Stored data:
------------

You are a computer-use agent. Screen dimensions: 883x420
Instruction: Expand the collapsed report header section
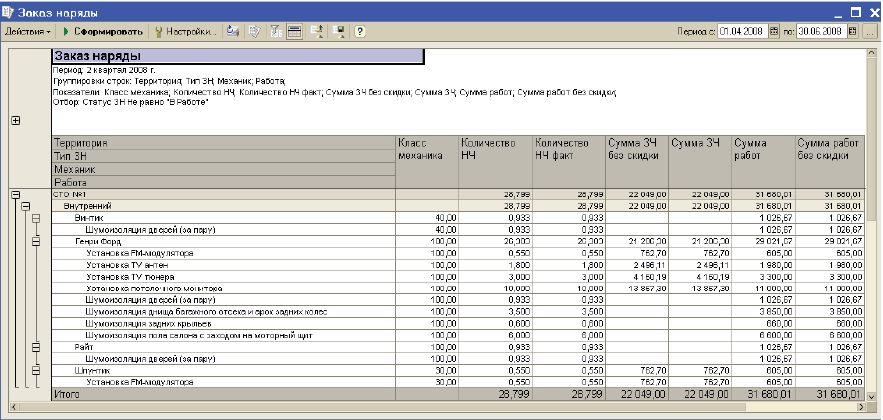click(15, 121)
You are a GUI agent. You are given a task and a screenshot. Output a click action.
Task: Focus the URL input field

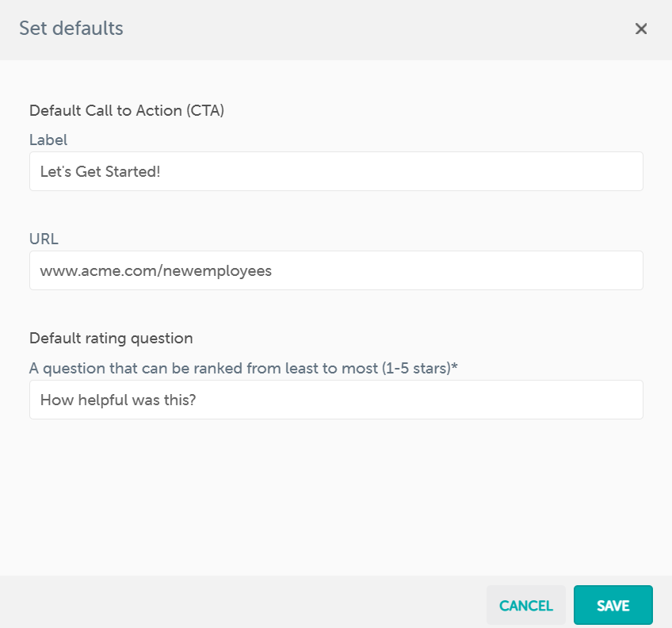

------------

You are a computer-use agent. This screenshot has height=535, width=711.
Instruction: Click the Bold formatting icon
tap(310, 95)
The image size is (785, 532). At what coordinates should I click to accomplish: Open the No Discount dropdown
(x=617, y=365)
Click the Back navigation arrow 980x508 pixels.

------------

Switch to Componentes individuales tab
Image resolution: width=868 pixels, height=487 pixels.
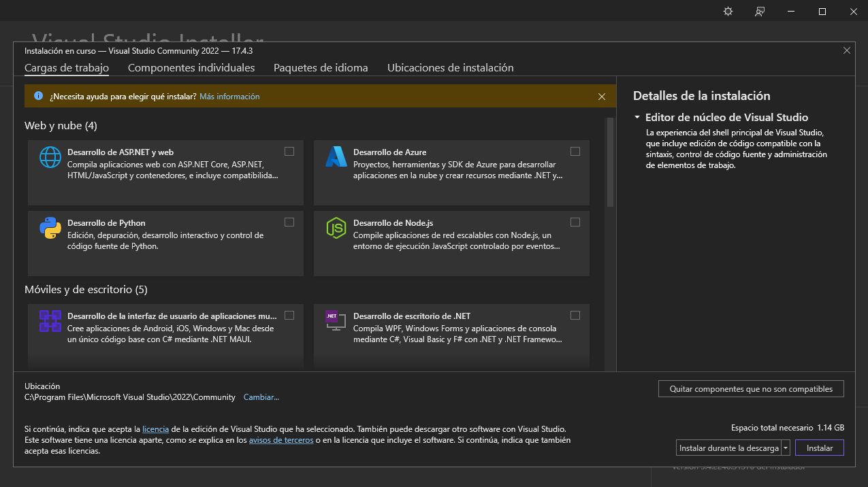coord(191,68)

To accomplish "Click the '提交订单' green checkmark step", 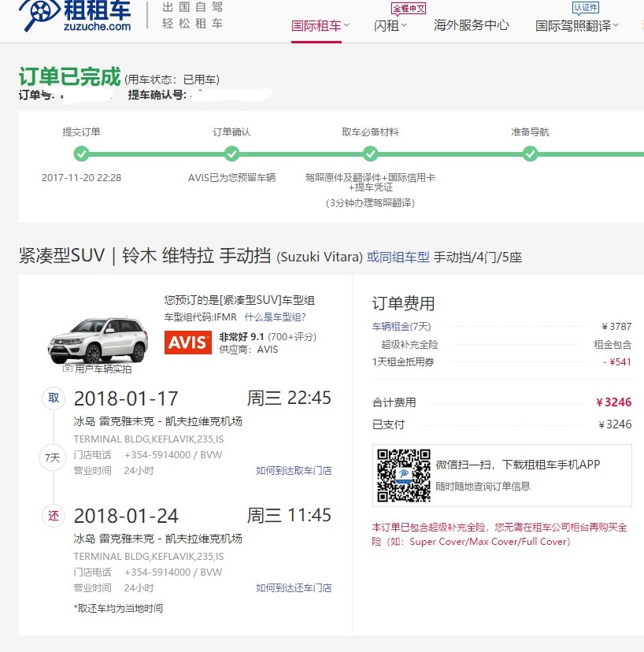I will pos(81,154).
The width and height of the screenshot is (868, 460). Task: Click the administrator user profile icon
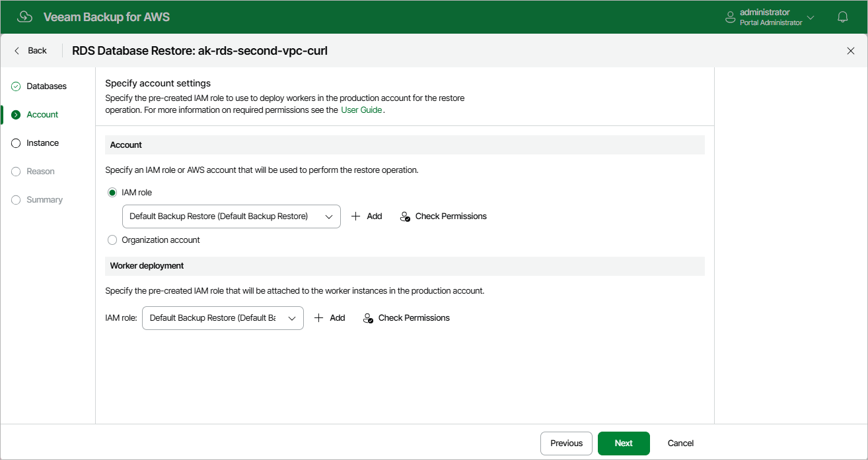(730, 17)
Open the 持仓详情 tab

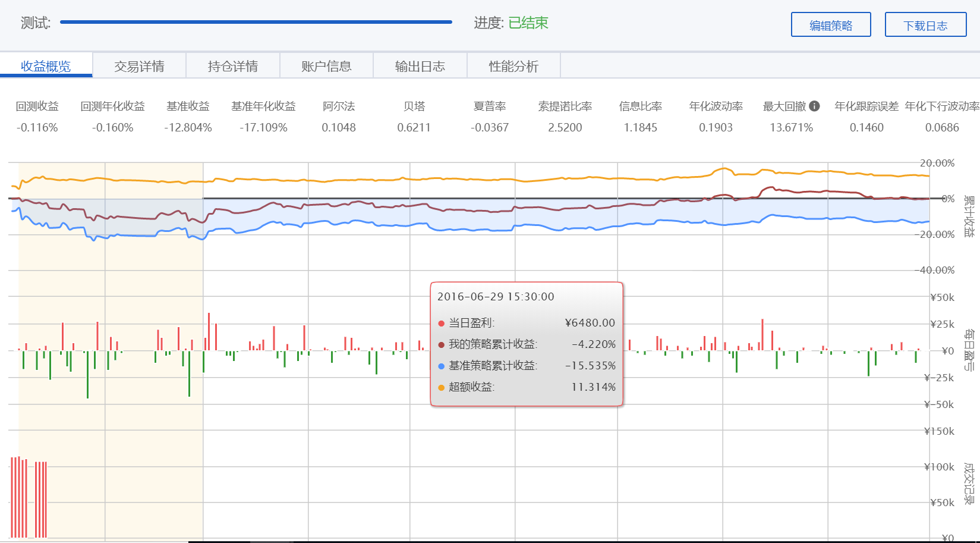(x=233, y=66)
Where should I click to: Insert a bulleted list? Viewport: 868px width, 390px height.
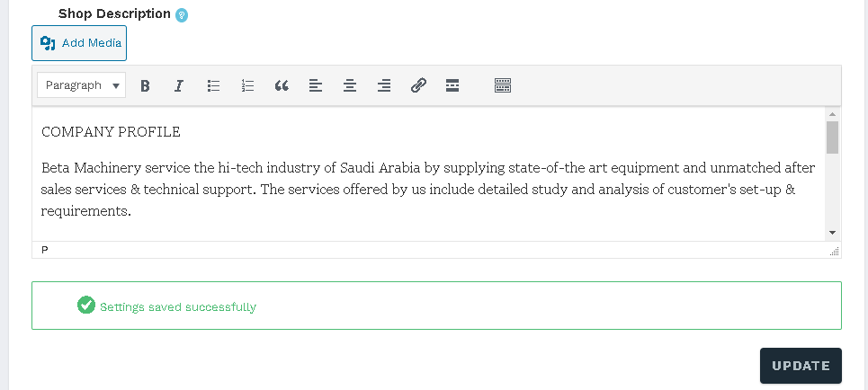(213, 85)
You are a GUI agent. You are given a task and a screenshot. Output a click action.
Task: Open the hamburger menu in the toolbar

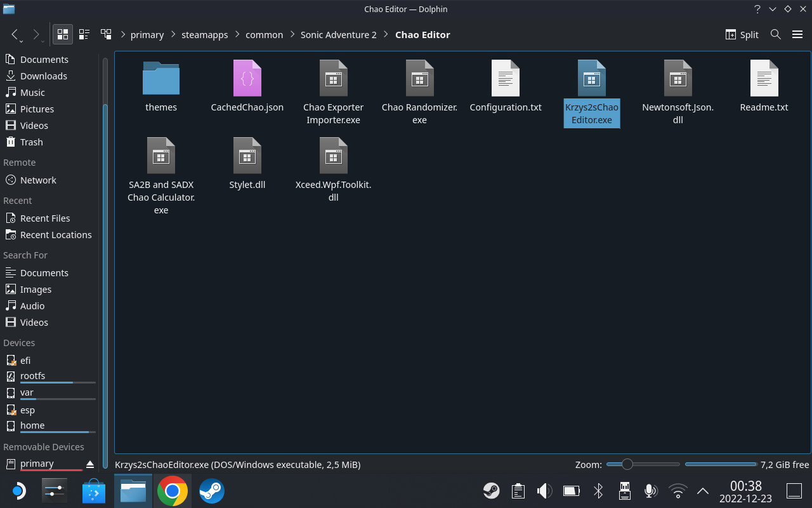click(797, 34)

------------

**WHAT YOU SHOULD DO:** Look above for the line with "You are a computer-use agent. Screen" and the line with "Task: Focus the URL input field". Copy them and every line between, exactly, but no pictures.

**RESULT OF THIS EXERCISE:**
You are a computer-use agent. Screen dimensions: 883x420
Instruction: Expand the collapsed report header section
click(15, 121)
You are a GUI agent. You are given a task and a screenshot. Output a click action.
Task: Focus the URL input field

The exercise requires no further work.